An estimated 500,000 gallons of fuel oil remain in the wreckage of the ship.

The girls' project was not about a catastrophic situation where the rotting ship breaks apart and all of the oil is released, but to find a way to capture the oil that is slowly leaking from the ship day by day.

After placing first in their region, the girls spent last summer doing research to fine-tune the project for the national finals. They visited the USS Arizona Memorial many times over the summer to gather more information and detail.

And why is it called "Project CHO51?" CHO is carbon, hydrogen and oxygen or oil, the girls said. Giggling, they added that 51 has no meaning, it was just a number that sounded good.

Melissa, Vanessa, Yvette, who is from Kalihi, and Samantha, now attending school on the Mainland, hardly fit the stereotypical whiz-kid image. Their science teacher, Theresa Nishite, describes them as "ordinary students."

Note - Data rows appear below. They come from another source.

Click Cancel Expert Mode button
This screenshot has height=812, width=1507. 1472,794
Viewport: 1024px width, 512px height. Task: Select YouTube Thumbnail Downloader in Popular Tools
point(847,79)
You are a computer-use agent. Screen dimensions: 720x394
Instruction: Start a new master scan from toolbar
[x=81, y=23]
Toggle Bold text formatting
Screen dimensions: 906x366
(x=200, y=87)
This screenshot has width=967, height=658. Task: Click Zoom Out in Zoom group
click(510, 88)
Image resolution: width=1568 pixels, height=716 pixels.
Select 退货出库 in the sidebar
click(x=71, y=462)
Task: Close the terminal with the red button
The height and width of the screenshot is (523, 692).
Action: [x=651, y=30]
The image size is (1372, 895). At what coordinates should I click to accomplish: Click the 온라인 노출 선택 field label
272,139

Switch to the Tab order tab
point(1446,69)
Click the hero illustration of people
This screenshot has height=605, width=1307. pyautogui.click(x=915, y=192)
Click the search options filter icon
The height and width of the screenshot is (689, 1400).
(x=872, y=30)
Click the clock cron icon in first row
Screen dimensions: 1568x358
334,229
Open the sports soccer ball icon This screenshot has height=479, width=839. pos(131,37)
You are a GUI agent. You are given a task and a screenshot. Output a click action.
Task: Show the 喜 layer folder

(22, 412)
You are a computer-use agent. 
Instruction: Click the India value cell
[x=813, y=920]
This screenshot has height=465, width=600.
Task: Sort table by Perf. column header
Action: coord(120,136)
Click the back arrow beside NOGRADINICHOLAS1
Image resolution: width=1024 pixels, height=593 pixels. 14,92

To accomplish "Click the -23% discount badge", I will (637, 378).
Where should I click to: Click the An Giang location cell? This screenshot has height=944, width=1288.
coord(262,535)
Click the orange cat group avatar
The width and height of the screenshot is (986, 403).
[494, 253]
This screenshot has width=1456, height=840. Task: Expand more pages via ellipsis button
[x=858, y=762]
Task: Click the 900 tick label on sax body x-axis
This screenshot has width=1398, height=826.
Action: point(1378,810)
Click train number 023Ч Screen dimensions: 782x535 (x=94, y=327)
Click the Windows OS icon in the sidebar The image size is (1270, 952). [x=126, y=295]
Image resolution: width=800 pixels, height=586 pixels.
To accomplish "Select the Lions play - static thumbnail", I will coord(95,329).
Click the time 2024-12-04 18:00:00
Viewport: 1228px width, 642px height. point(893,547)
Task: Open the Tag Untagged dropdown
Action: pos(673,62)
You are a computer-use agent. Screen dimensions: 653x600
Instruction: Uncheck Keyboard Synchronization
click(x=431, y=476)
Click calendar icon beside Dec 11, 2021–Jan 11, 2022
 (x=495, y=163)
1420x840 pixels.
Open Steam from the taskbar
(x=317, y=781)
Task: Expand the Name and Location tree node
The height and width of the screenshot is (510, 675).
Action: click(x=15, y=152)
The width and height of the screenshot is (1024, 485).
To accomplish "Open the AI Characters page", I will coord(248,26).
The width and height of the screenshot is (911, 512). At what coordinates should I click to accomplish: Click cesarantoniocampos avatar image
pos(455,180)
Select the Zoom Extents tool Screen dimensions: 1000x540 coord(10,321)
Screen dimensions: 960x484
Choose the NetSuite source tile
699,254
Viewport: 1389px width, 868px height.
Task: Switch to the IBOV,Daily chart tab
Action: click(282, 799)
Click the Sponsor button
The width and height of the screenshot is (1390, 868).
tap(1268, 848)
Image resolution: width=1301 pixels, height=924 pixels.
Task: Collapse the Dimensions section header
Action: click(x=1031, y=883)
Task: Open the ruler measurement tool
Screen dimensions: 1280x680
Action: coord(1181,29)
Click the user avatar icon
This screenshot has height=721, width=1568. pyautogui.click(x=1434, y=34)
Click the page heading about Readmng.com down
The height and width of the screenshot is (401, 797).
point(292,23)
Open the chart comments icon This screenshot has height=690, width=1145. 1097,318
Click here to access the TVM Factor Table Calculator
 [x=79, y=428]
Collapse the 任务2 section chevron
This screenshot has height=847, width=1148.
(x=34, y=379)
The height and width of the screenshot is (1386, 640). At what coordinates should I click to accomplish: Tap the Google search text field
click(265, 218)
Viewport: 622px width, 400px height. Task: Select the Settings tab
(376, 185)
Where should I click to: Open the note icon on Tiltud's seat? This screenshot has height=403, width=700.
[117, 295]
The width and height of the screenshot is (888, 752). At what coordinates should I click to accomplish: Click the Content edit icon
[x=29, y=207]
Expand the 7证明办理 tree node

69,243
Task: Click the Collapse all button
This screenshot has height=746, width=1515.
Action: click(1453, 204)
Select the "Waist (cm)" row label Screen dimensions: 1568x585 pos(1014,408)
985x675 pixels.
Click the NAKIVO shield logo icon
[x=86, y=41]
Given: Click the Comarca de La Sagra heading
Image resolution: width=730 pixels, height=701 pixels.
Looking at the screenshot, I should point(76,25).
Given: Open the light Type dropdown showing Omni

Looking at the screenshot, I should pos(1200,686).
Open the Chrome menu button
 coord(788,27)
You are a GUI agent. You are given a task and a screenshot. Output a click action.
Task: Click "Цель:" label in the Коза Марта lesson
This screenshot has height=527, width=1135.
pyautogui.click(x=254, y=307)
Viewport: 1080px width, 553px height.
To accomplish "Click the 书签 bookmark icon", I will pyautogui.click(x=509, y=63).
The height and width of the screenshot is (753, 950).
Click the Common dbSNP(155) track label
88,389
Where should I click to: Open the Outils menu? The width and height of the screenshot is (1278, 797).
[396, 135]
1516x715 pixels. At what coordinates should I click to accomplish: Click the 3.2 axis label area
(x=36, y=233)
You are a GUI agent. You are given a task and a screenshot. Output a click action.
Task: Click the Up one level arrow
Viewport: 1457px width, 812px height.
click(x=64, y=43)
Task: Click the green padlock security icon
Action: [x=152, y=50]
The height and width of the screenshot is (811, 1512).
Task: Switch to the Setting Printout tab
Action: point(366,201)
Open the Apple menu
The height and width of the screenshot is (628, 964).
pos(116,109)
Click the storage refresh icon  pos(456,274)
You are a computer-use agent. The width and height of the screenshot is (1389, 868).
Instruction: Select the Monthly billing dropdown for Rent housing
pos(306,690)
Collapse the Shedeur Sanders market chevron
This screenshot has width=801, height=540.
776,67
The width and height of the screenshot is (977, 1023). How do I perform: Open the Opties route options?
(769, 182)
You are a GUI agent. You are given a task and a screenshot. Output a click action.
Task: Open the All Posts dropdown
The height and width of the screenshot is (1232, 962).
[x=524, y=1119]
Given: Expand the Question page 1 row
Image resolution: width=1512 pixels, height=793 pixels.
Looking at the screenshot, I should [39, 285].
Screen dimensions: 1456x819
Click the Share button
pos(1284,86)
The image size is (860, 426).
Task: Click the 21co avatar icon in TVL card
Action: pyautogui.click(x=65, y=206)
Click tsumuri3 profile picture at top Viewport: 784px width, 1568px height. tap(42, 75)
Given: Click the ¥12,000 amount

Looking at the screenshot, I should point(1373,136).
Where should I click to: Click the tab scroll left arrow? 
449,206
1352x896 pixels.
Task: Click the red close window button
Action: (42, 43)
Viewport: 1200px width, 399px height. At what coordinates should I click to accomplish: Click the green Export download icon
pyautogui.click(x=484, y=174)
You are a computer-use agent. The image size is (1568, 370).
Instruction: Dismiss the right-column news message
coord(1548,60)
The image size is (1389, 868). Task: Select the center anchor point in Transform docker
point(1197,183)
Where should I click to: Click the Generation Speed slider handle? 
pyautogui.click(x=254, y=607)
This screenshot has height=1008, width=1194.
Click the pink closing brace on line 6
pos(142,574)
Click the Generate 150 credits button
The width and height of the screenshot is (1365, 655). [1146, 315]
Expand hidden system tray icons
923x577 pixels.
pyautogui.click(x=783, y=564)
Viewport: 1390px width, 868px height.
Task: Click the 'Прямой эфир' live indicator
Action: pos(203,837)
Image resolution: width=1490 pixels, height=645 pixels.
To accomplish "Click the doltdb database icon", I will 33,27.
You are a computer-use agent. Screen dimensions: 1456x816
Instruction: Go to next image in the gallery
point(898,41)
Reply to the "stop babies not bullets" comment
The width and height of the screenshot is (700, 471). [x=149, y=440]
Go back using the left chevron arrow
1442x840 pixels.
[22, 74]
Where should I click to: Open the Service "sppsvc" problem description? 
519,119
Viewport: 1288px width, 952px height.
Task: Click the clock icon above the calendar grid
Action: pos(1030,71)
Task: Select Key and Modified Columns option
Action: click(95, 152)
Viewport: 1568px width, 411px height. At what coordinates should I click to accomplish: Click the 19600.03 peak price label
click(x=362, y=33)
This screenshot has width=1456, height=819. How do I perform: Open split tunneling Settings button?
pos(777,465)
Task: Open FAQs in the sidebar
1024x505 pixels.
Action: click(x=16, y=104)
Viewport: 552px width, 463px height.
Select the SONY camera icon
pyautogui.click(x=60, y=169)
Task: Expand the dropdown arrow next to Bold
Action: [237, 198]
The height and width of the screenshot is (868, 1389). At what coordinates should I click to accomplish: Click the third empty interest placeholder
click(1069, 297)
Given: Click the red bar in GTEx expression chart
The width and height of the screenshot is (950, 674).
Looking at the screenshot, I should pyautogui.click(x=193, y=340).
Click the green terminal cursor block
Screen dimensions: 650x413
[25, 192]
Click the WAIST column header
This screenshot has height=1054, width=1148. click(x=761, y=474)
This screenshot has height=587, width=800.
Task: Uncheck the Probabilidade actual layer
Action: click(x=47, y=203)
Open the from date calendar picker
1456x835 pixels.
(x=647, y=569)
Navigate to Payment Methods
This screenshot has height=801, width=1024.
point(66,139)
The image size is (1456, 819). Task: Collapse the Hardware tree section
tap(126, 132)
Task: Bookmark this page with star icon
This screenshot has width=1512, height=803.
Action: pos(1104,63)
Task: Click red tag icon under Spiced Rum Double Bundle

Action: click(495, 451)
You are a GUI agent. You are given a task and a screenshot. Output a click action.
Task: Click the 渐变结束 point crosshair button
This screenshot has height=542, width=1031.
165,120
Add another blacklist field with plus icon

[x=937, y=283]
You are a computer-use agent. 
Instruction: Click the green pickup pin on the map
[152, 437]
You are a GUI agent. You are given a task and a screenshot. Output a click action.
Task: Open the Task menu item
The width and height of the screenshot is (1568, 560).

Nishite and another science teacher, Lynn Sueoka, coordinated the projects at Moanalua. The girls were granted out-of-district exceptions to attend Moanalua High for its specialized media and communication program. Van Hale, the program coordinator, said the students were able to combine language arts, social studies and science with media and communication to make the project a success.

"It was one project that touched a lot of different subjects," Hale said.

The girls were each awarded a $3,000 saving bond for winning their region and an additional $3,500 bond for being finalists. They flew to Washington, D.C., with Nishite in June for the award presentations.

Melissa is interested in pursing a career in graphic art, and her work on the project's display board is outstanding. Among the other students here, Yvette wants to be a photographer and Vanessa is undecided.

Nishite said five other teams made up of three or four students each from Moanalua High submitted projects and four of them placed in the Southwest/Pacific Region. Members from the three other teams that placed each received a $2,000 savings bond. Moanalua submitted entries for the first time and was the only school from Hawai'i in the competition.

The competition is open to students in grades 6 through 9. The project requires students to identify problems in their community related to health and safety, arts and entertainment, sports and recreation, or the environment.